# Work to complete
Please print all of the records shown below, exactly as given.

#### Material provided

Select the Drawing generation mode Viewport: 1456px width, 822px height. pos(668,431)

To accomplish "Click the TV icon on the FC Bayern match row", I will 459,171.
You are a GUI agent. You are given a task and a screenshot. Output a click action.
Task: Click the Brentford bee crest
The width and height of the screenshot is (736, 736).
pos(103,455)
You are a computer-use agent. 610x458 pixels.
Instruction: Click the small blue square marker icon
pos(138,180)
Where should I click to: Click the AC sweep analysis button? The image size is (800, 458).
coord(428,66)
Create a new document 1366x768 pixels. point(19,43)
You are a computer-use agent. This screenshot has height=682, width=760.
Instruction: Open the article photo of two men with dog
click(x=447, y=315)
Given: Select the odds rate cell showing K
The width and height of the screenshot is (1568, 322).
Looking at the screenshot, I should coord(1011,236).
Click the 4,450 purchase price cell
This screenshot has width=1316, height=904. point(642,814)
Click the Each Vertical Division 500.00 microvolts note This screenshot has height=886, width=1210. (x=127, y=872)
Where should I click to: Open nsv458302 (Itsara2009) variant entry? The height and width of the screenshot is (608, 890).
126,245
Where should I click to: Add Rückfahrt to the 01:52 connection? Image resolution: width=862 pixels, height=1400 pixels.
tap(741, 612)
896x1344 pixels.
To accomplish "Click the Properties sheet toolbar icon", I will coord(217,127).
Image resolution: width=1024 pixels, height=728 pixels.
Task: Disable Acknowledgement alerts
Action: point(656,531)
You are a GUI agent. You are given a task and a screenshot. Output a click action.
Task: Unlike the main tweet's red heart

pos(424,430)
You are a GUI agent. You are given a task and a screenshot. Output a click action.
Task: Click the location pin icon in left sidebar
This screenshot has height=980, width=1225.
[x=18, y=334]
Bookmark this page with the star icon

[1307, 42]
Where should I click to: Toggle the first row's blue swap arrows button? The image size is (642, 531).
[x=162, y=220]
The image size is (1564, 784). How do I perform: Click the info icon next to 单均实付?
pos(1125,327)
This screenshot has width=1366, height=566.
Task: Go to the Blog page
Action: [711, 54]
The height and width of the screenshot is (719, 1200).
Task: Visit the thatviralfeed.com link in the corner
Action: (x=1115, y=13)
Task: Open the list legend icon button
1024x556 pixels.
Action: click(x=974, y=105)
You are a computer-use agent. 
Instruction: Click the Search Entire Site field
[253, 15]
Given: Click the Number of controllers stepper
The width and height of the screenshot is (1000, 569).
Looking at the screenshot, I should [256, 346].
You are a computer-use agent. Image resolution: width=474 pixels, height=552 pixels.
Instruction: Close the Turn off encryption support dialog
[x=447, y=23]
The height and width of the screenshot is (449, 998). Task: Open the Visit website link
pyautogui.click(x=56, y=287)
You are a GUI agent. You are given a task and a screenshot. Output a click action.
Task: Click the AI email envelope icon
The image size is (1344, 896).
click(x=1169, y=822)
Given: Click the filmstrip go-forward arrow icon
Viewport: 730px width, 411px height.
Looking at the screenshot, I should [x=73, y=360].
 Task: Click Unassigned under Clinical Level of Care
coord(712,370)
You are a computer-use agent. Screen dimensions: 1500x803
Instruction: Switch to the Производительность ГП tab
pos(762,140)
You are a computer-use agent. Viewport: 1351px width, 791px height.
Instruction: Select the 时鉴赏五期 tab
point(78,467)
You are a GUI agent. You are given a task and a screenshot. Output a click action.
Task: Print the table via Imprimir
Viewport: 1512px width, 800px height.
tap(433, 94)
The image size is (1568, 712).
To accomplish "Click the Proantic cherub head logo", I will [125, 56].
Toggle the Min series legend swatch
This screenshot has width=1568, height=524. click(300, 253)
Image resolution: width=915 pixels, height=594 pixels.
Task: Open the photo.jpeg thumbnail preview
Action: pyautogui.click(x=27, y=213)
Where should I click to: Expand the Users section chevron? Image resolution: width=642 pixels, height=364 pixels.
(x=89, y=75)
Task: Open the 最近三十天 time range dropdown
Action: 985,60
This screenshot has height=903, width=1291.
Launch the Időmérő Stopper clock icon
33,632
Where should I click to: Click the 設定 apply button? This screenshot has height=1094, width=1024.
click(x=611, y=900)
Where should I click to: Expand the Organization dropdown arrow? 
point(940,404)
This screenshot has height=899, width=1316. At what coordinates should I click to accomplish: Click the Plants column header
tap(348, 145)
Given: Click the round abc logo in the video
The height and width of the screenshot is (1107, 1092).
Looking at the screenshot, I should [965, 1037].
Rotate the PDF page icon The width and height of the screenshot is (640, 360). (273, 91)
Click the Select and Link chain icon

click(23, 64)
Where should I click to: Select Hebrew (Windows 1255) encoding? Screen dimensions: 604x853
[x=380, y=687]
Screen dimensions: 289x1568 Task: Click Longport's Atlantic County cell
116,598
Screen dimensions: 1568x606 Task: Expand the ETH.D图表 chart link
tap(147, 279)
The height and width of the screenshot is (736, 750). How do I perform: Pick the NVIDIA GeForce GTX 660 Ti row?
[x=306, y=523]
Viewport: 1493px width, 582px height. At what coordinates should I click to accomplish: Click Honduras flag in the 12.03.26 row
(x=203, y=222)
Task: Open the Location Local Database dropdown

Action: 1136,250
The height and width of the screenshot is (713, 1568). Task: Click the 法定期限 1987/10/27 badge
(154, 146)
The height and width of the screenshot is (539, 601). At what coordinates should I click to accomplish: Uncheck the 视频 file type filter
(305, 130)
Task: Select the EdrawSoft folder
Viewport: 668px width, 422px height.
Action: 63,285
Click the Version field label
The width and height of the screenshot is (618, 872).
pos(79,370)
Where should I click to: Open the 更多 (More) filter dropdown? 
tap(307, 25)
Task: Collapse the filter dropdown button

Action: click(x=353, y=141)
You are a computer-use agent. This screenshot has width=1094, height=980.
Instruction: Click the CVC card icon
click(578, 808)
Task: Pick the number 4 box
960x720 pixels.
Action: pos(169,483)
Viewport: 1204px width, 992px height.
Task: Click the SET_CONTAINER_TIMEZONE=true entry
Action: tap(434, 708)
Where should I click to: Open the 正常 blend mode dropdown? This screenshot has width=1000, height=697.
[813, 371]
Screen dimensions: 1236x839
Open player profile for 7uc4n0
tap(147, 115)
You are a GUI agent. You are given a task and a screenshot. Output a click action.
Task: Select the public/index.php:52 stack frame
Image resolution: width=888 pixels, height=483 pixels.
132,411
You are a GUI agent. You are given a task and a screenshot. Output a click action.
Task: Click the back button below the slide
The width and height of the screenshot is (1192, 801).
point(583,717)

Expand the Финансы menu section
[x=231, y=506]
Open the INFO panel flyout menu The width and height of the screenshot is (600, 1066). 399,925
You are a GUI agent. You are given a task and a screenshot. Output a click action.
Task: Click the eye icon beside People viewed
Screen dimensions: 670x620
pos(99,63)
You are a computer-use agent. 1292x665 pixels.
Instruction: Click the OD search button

########

# Answer space
Select the Drawing generation mode Viewport: 1456px width, 822px height. pos(668,431)

To accomplish "Click the TV icon on the FC Bayern match row", I will 459,171.
You are a GUI agent. You are given a task and a screenshot. Output a click action.
Task: Click the Brentford bee crest
The width and height of the screenshot is (736, 736).
pos(103,455)
You are a computer-use agent. 610x458 pixels.
Instruction: Click the small blue square marker icon
pos(138,180)
Where should I click to: Click the AC sweep analysis button? The image size is (800, 458).
coord(428,66)
Create a new document 1366x768 pixels. point(19,43)
You are a computer-use agent. This screenshot has height=682, width=760.
Instruction: Open the article photo of two men with dog
click(x=447, y=315)
Given: Select the odds rate cell showing K
The width and height of the screenshot is (1568, 322).
Looking at the screenshot, I should coord(1011,236).
Click the 4,450 purchase price cell
This screenshot has width=1316, height=904. point(642,814)
Click the Each Vertical Division 500.00 microvolts note This screenshot has height=886, width=1210. (x=127, y=872)
Where should I click to: Open nsv458302 (Itsara2009) variant entry? The height and width of the screenshot is (608, 890).
126,245
Where should I click to: Add Rückfahrt to the 01:52 connection? Image resolution: width=862 pixels, height=1400 pixels.
tap(741, 612)
896x1344 pixels.
To accomplish "Click the Properties sheet toolbar icon", I will coord(217,127).
Image resolution: width=1024 pixels, height=728 pixels.
Task: Disable Acknowledgement alerts
Action: point(656,531)
You are a GUI agent. You are given a task and a screenshot. Output a click action.
Task: Unlike the main tweet's red heart

pos(424,430)
You are a GUI agent. You are given a task and a screenshot. Output a click action.
Task: Click the location pin icon in left sidebar
This screenshot has height=980, width=1225.
[x=18, y=334]
Bookmark this page with the star icon

[1307, 42]
Where should I click to: Toggle the first row's blue swap arrows button? The image size is (642, 531).
[x=162, y=220]
The image size is (1564, 784). How do I perform: Click the info icon next to 单均实付?
pos(1125,327)
This screenshot has width=1366, height=566.
Task: Go to the Blog page
Action: [711, 54]
The height and width of the screenshot is (719, 1200).
Task: Visit the thatviralfeed.com link in the corner
Action: (x=1115, y=13)
Task: Open the list legend icon button
1024x556 pixels.
Action: click(x=974, y=105)
You are a computer-use agent. 
Instruction: Click the Search Entire Site field
[253, 15]
Given: Click the Number of controllers stepper
The width and height of the screenshot is (1000, 569).
Looking at the screenshot, I should [256, 346].
You are a computer-use agent. Image resolution: width=474 pixels, height=552 pixels.
Instruction: Close the Turn off encryption support dialog
[x=447, y=23]
The height and width of the screenshot is (449, 998). Task: Open the Visit website link
pyautogui.click(x=56, y=287)
You are a GUI agent. You are given a task and a screenshot. Output a click action.
Task: Click the AI email envelope icon
The image size is (1344, 896).
click(x=1169, y=822)
Given: Click the filmstrip go-forward arrow icon
Viewport: 730px width, 411px height.
Looking at the screenshot, I should [x=73, y=360].
 Task: Click Unassigned under Clinical Level of Care
coord(712,370)
You are a computer-use agent. Screen dimensions: 1500x803
Instruction: Switch to the Производительность ГП tab
pos(762,140)
You are a computer-use agent. Viewport: 1351px width, 791px height.
Instruction: Select the 时鉴赏五期 tab
point(78,467)
You are a GUI agent. You are given a task and a screenshot. Output a click action.
Task: Print the table via Imprimir
Viewport: 1512px width, 800px height.
tap(433, 94)
The image size is (1568, 712).
To accomplish "Click the Proantic cherub head logo", I will [125, 56].
Toggle the Min series legend swatch
This screenshot has width=1568, height=524. click(300, 253)
Image resolution: width=915 pixels, height=594 pixels.
Task: Open the photo.jpeg thumbnail preview
Action: pyautogui.click(x=27, y=213)
Where should I click to: Expand the Users section chevron? Image resolution: width=642 pixels, height=364 pixels.
(x=89, y=75)
Task: Open the 最近三十天 time range dropdown
Action: 985,60
This screenshot has height=903, width=1291.
Launch the Időmérő Stopper clock icon
33,632
Where should I click to: Click the 設定 apply button? This screenshot has height=1094, width=1024.
click(x=611, y=900)
Where should I click to: Expand the Organization dropdown arrow? 
point(940,404)
This screenshot has height=899, width=1316. At what coordinates should I click to accomplish: Click the Plants column header
tap(348, 145)
Given: Click the round abc logo in the video
The height and width of the screenshot is (1107, 1092).
Looking at the screenshot, I should [965, 1037].
Rotate the PDF page icon The width and height of the screenshot is (640, 360). (273, 91)
Click the Select and Link chain icon

click(23, 64)
Where should I click to: Select Hebrew (Windows 1255) encoding? Screen dimensions: 604x853
[x=380, y=687]
Screen dimensions: 289x1568 Task: Click Longport's Atlantic County cell
116,598
Screen dimensions: 1568x606 Task: Expand the ETH.D图表 chart link
tap(147, 279)
The height and width of the screenshot is (736, 750). How do I perform: Pick the NVIDIA GeForce GTX 660 Ti row?
[x=306, y=523]
Viewport: 1493px width, 582px height. At what coordinates should I click to accomplish: Click Honduras flag in the 12.03.26 row
(x=203, y=222)
Task: Open the Location Local Database dropdown

Action: 1136,250
The height and width of the screenshot is (713, 1568). Task: Click the 法定期限 1987/10/27 badge
(154, 146)
The height and width of the screenshot is (539, 601). At what coordinates should I click to accomplish: Uncheck the 视频 file type filter
(305, 130)
Task: Select the EdrawSoft folder
Viewport: 668px width, 422px height.
Action: 63,285
Click the Version field label
The width and height of the screenshot is (618, 872).
pos(79,370)
Where should I click to: Open the 更多 (More) filter dropdown? 
tap(307, 25)
Task: Collapse the filter dropdown button

Action: click(x=353, y=141)
You are a computer-use agent. This screenshot has width=1094, height=980.
Instruction: Click the CVC card icon
click(578, 808)
Task: Pick the number 4 box
960x720 pixels.
Action: pos(169,483)
Viewport: 1204px width, 992px height.
Task: Click the SET_CONTAINER_TIMEZONE=true entry
Action: tap(434, 708)
Where should I click to: Open the 正常 blend mode dropdown? This screenshot has width=1000, height=697.
[813, 371]
Screen dimensions: 1236x839
Open player profile for 7uc4n0
tap(147, 115)
You are a GUI agent. You are given a task and a screenshot. Output a click action.
Task: Select the public/index.php:52 stack frame
Image resolution: width=888 pixels, height=483 pixels.
132,411
You are a GUI agent. You are given a task and a screenshot. Output a click action.
Task: Click the back button below the slide
The width and height of the screenshot is (1192, 801).
point(583,717)

Expand the Финансы menu section
[x=231, y=506]
Open the INFO panel flyout menu The width and height of the screenshot is (600, 1066). 399,925
You are a GUI agent. You are given a task and a screenshot. Output a click action.
Task: Click the eye icon beside People viewed
Screen dimensions: 670x620
pos(99,63)
You are a computer-use agent. 1292x665 pixels.
Instruction: Click the OD search button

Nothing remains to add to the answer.